### Exercise prompt
Reproduce each of the entries below word for word, leaving out the pictures.

### Excerpted data
** START **
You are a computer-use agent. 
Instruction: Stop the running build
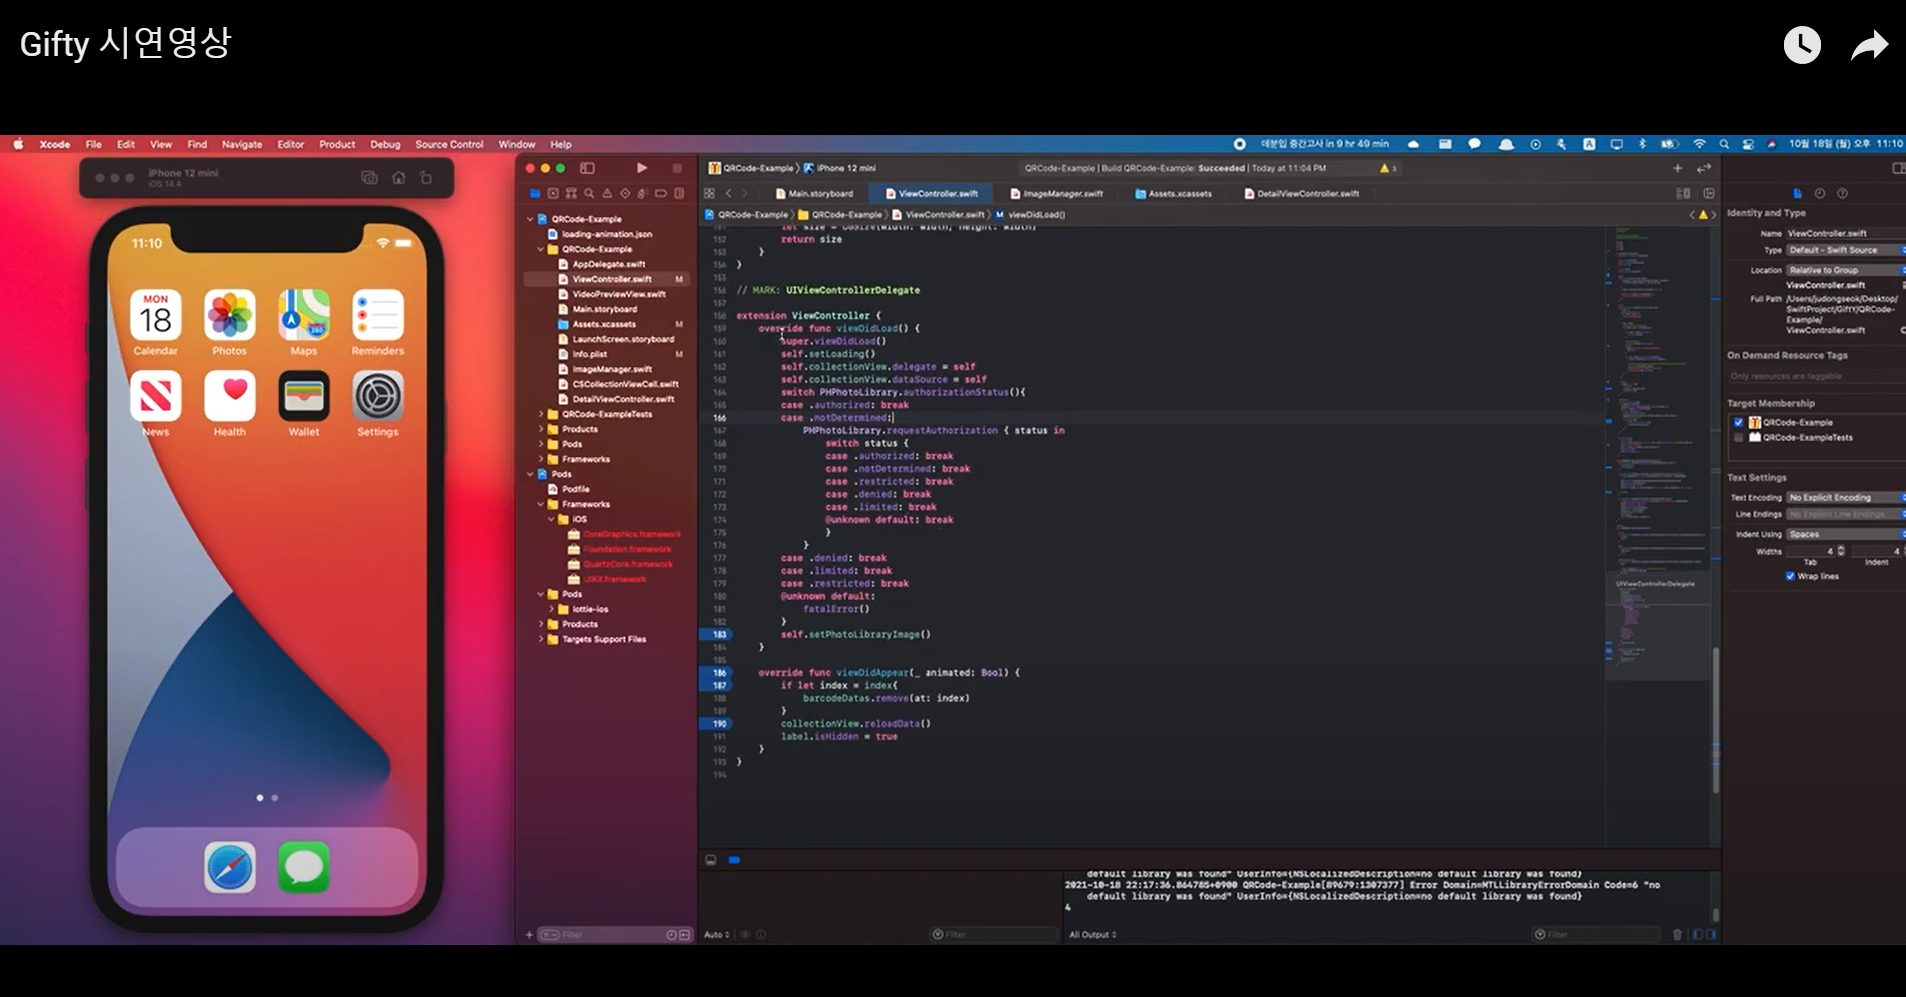pyautogui.click(x=677, y=168)
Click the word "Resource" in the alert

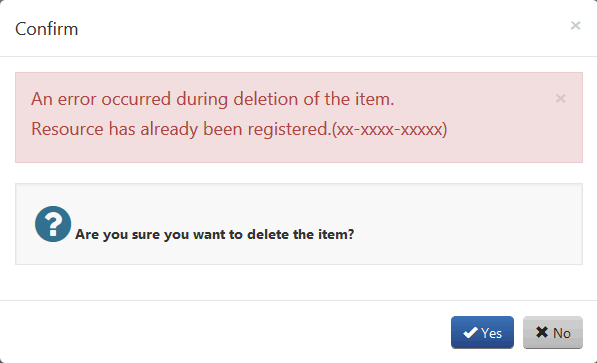pos(67,129)
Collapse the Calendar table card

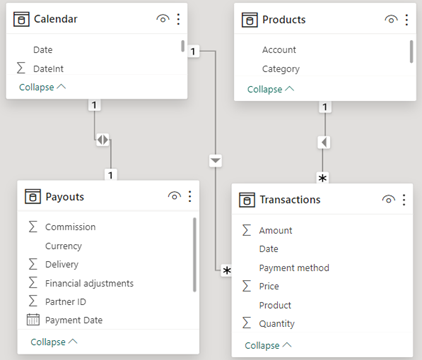click(x=42, y=87)
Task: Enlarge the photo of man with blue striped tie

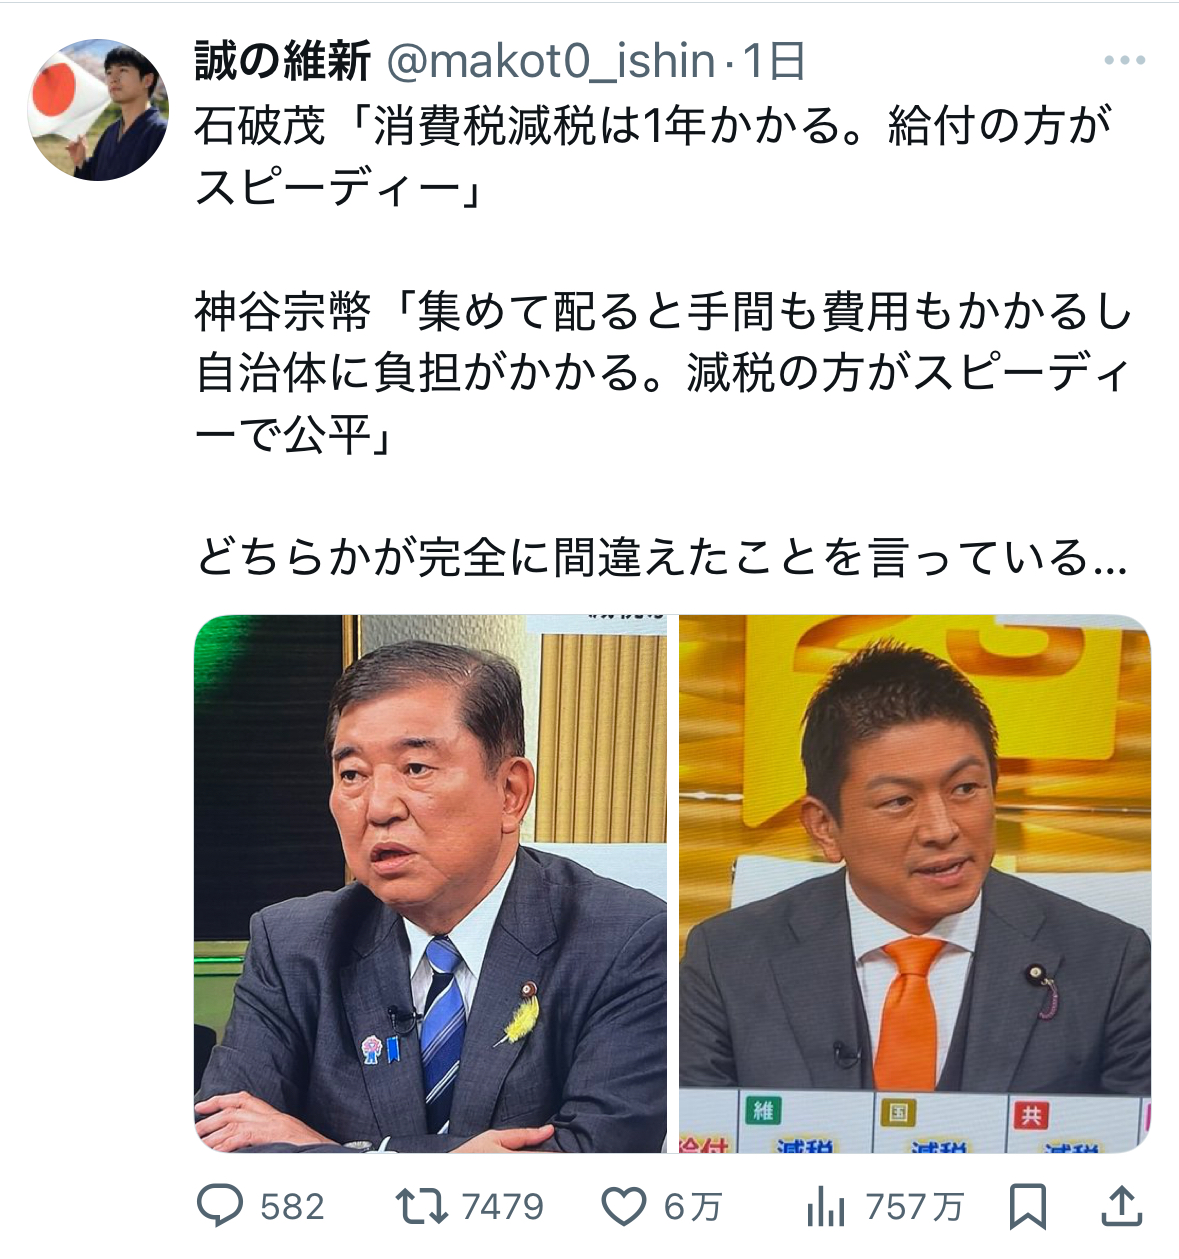Action: (430, 884)
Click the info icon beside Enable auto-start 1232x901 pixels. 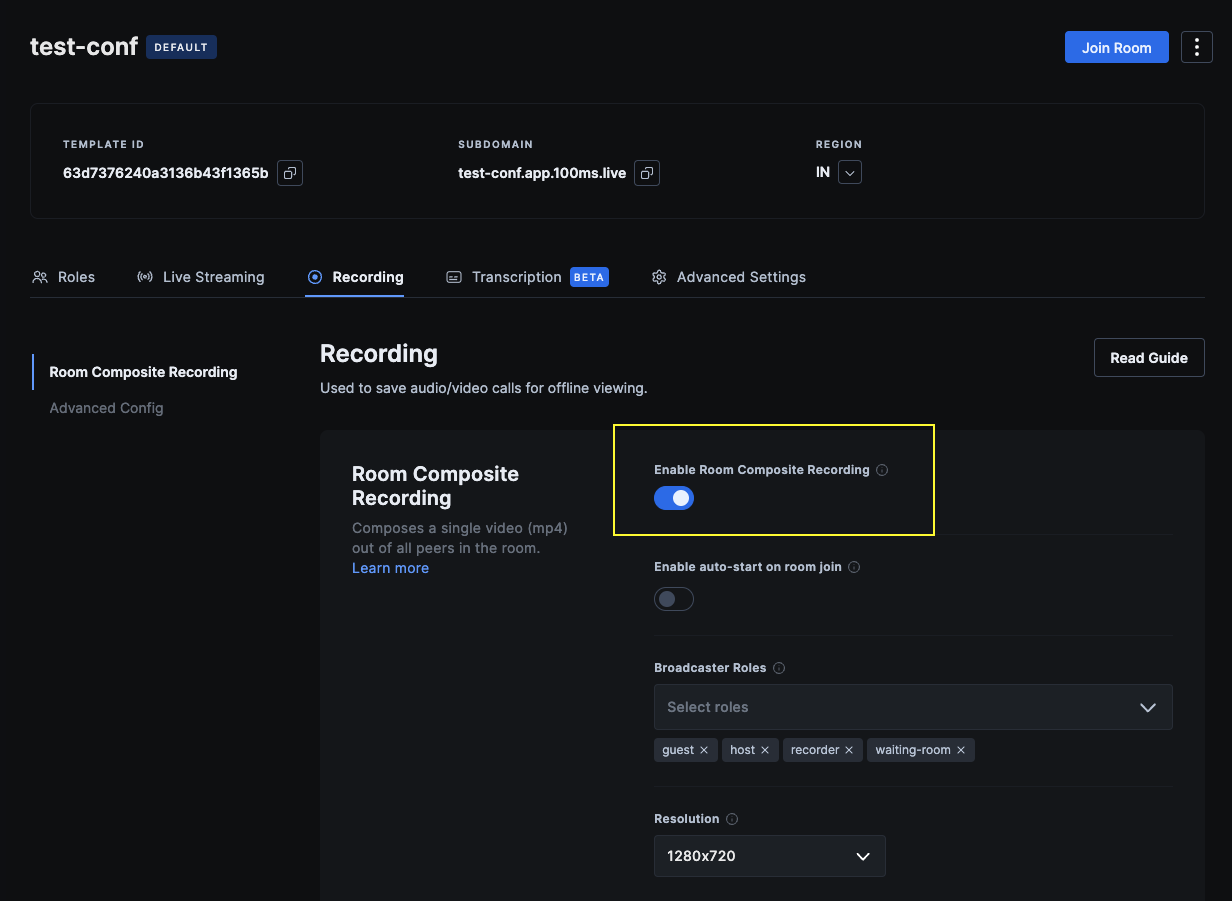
** END **
### Full response
You are a computer-use agent. 
Instruction: Stop the running build
pyautogui.click(x=677, y=168)
Click the word "Resource" in the alert

pos(67,129)
Collapse the Calendar table card

click(x=42, y=87)
Task: Enlarge the photo of man with blue striped tie

Action: (430, 884)
Click the info icon beside Enable auto-start 1232x901 pixels. 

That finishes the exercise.